Collected data
──────────────────────────────

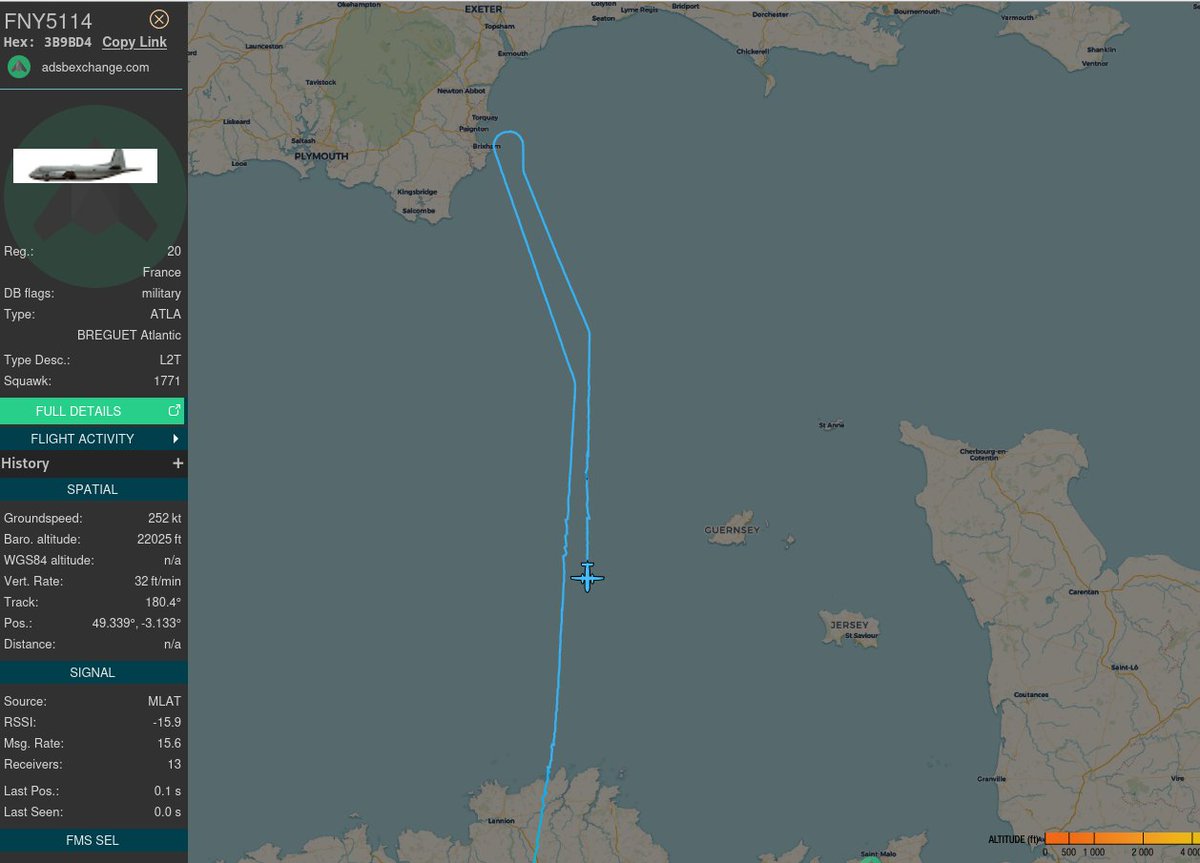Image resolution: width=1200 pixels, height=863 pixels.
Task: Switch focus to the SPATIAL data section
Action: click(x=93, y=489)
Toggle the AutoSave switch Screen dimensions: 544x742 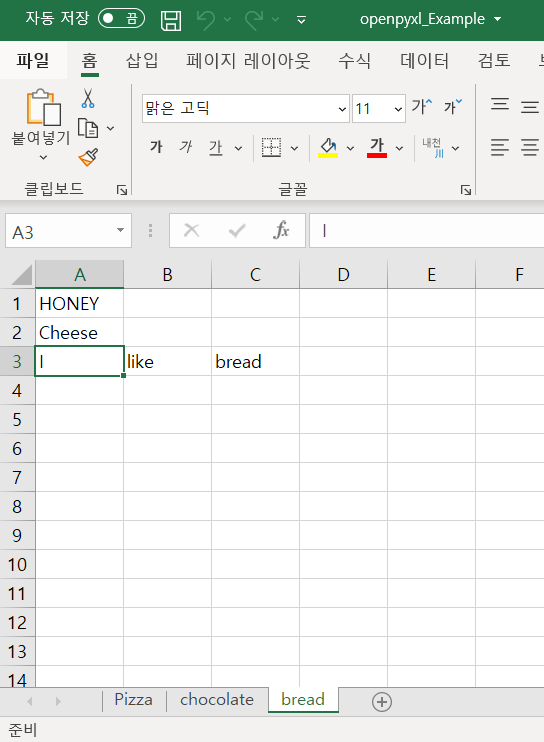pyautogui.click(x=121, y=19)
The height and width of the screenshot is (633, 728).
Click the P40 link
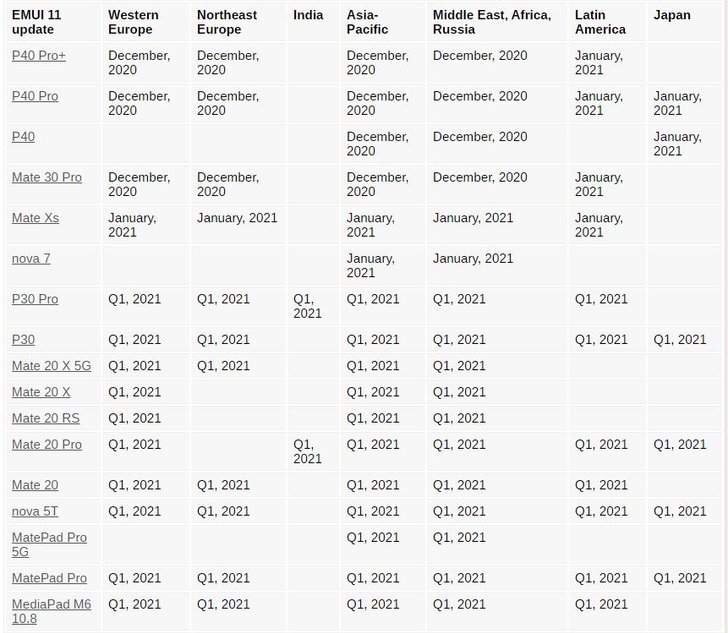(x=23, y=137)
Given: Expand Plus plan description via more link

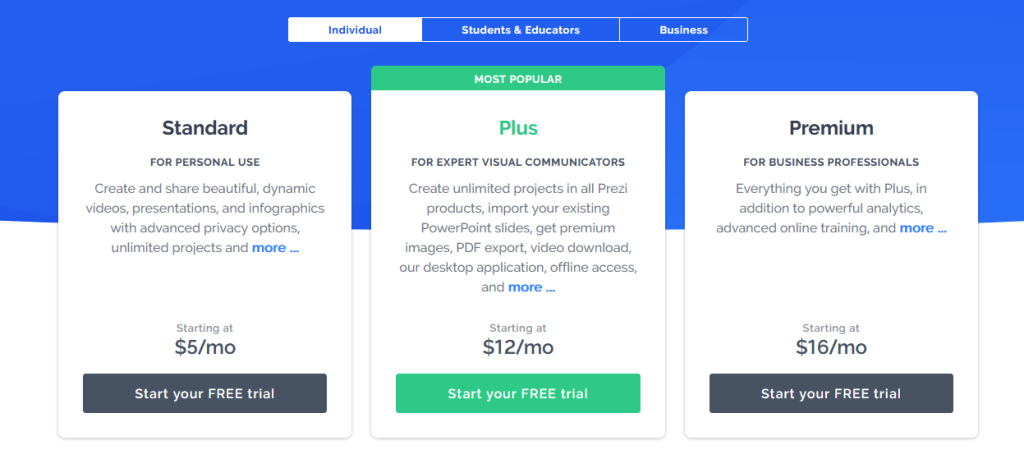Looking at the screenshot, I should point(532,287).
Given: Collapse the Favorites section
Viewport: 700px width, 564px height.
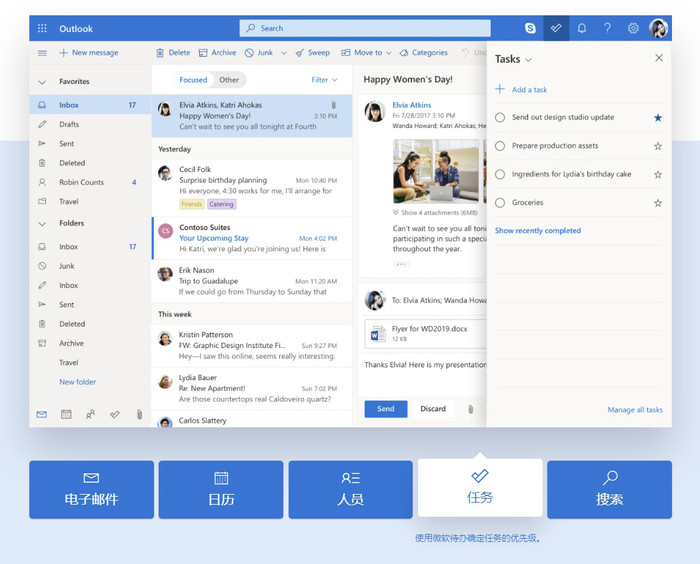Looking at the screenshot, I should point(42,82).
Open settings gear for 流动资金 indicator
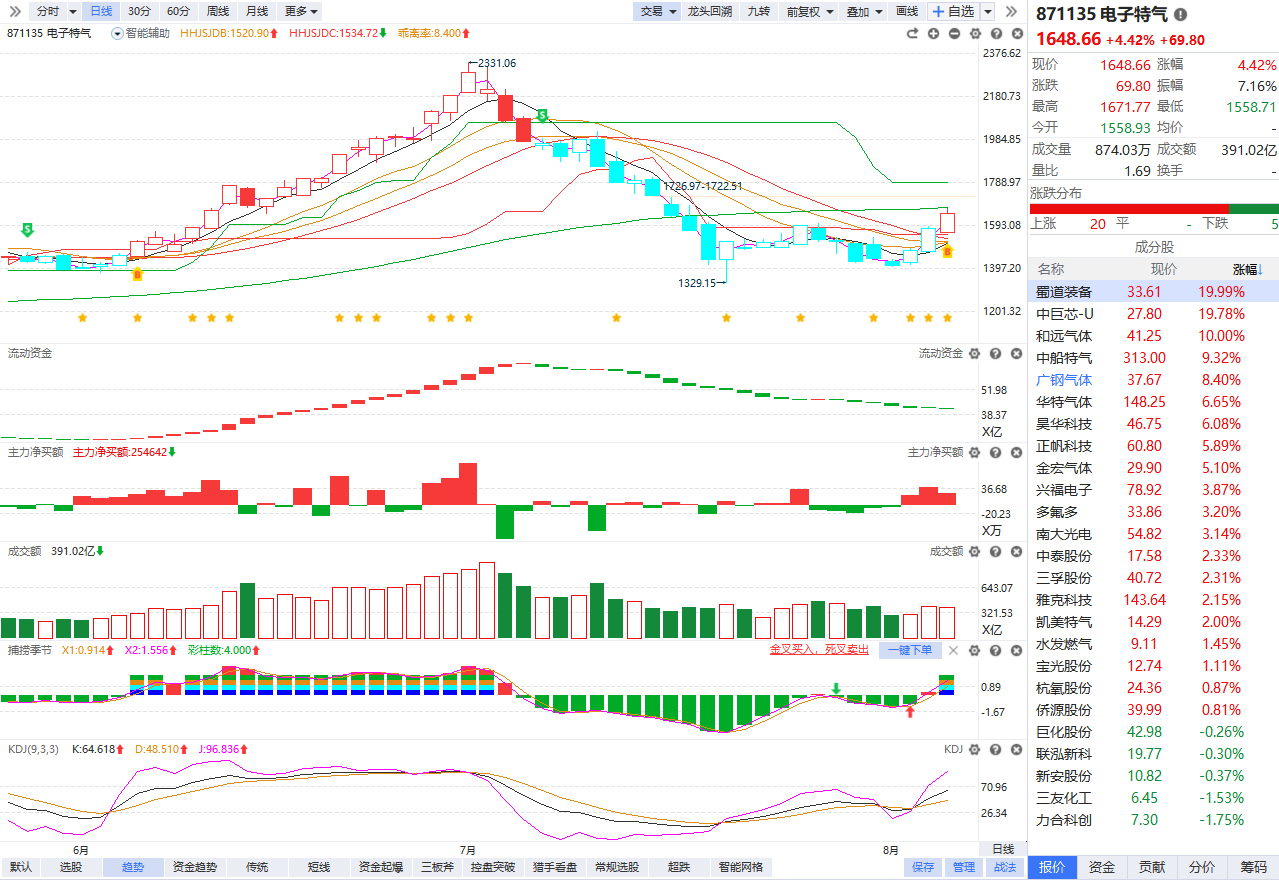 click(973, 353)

──────────────────────────────

### What to do:
Could you repeat exactly the lines from the one containing "The height and" to the last line of the records, both included, and leave out every picture?

### Solution below:
The height and width of the screenshot is (633, 728).
Click the P40 link
(x=23, y=137)
Given: Expand Plus plan description via more link

Looking at the screenshot, I should point(532,287).
Given: Collapse the Favorites section
Viewport: 700px width, 564px height.
Looking at the screenshot, I should point(42,82).
Open settings gear for 流动资金 indicator
 click(973, 353)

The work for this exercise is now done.